IVF impact on the risk of recurrence of endometrial adenocarcinoma after fertility-sparing management.

Reprod Biomed Online

AP-HP, Department of Obstetrics and Gynecology, Hôpital Bichat-Claude Bernard, Paris, France; Université de Paris, Paris, France; Groupe PREFERE (Préservation de la fertilité et cancer de l'endomètre) Hôpital Bichat-Claude Bernard, Paris, France.

Published: September 2021

AI Article Synopsis

  • This study investigates whether in vitro fertilization (IVF) after conservative treatment for endometrial atypical hyperplasia or grade 1 endometrial adenocarcinoma increases the risk of disease recurrence.
  • Sixty patients were evaluated, with a comparison made between those who underwent IVF post-remission (31 patients) and those who did not (29 patients), revealing recurrence rates of 37.7% for the IVF group and 55.7% for the non-IVF group.
  • The findings suggest that IVF does not elevate recurrence risk and can be a viable option for women after fertility-sparing treatment, but monitoring for recurrence remains crucial.

Article Abstract

Research Question: Do IVF treatments after conservative management of endometrial atypical hyperplasia or grade 1 endometrial adenocarcinoma (AH/EC) increase the risk of disease recurrence?

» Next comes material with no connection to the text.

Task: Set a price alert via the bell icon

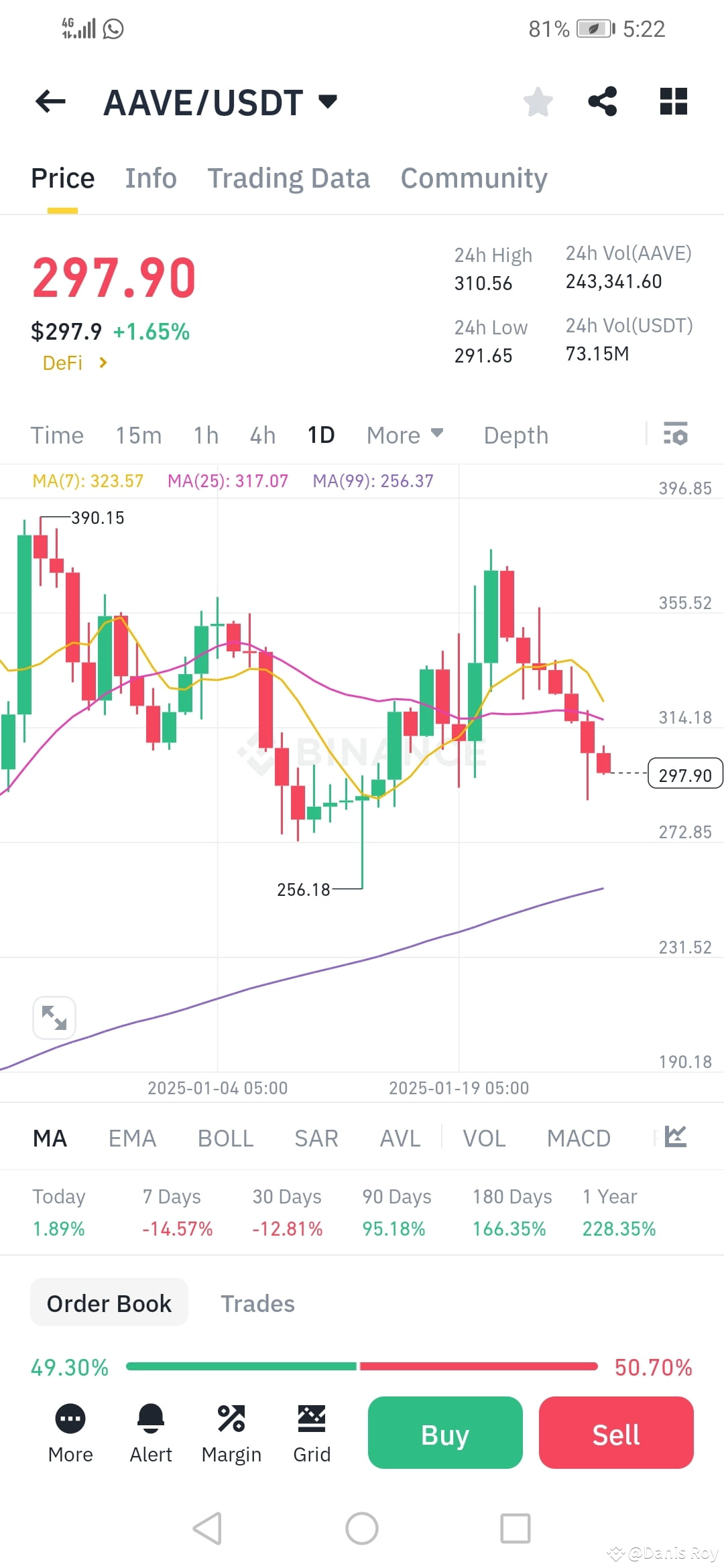Action: (x=150, y=1419)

Design: This is a prospective cohort study from a national registry from January 2008 to July 2019. Sixty patients had an AH/EC and received progestin treatment using chlormadinone acetate for at least 3 months. After remission, 31 patients underwent IVF and 29 did not. The primary outcome was the recurrence rate at 24 months according to the use of IVF. The secondary outcome was the identification of risk factors for recurrence.

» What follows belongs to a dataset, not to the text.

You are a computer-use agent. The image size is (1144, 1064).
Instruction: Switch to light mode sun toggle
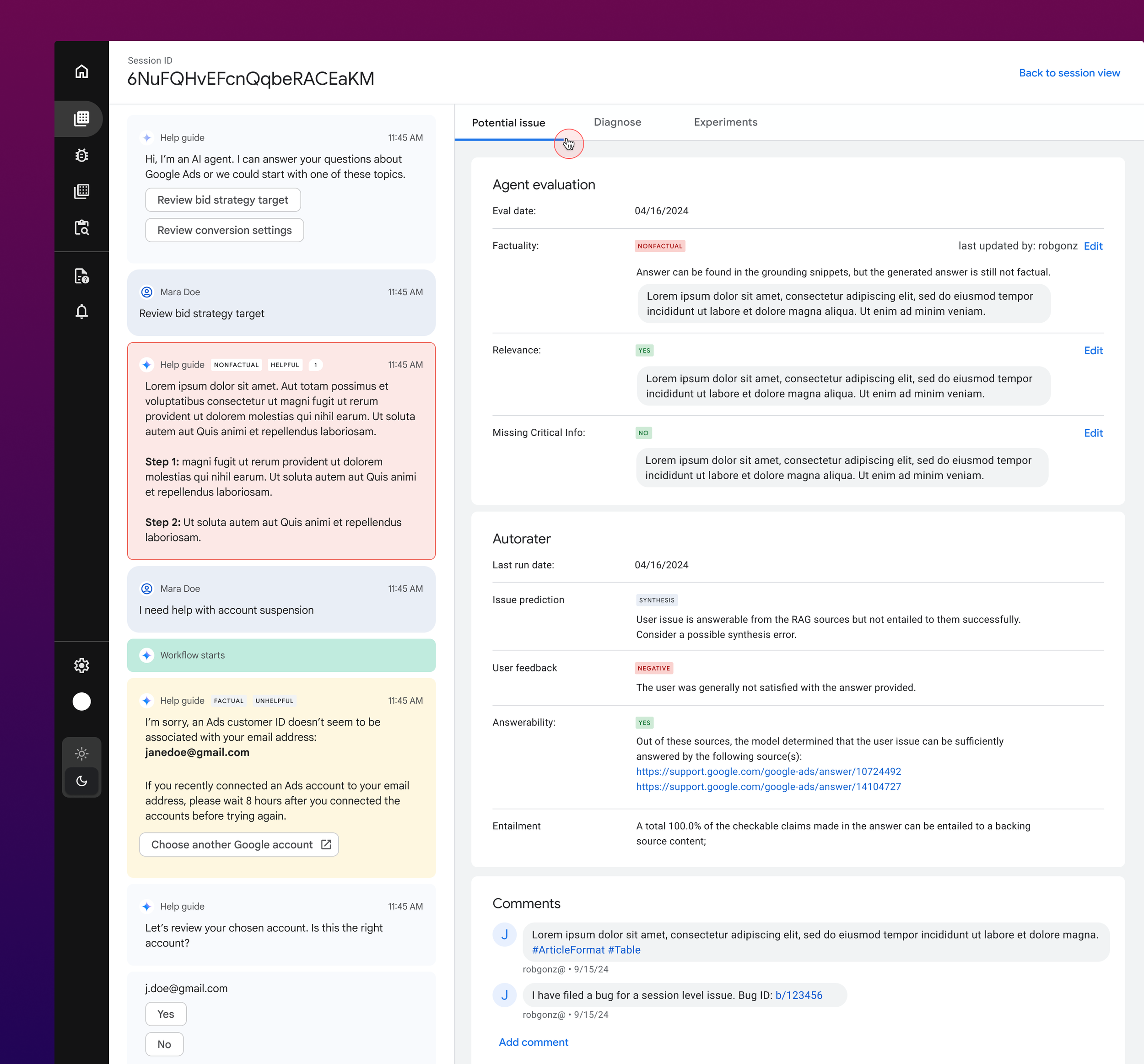(82, 753)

Results: The probability of 2-year recurrence was 37.7% (SD 10.41%) in the IVF group and 55.7% (SD 14.02%) in the no IVF group (P = 0.13). Obesity, nulliparity, polycystic ovary syndrome, age and tumoural characteristics were not associated with recurrence. Pregnancy was a protective factor for recurrence, with 2-year recurrence probabilities of 20.5% and 62.0% in the pregnancy and no pregnancy groups, respectively (P = 0.002, 95% CI 0.06-0.61). In contrast, the number of cycles, maximum serum oestradiol concentration during ovarian stimulation, ovarian stimulation protocol, total dose of gonadotrophin administered and thickness of the endometrium showed no significant differences in terms of the risk of recurrence in the IVF subgroup.

Conclusion: IVF treatment after fertility-sparing management of AH/EC does not increase the risk of recurrence. Therefore, it is an acceptable strategy to decrease the time to pregnancy. Overall, the recurrence rate is high enough to justify close monitoring once remission occurs.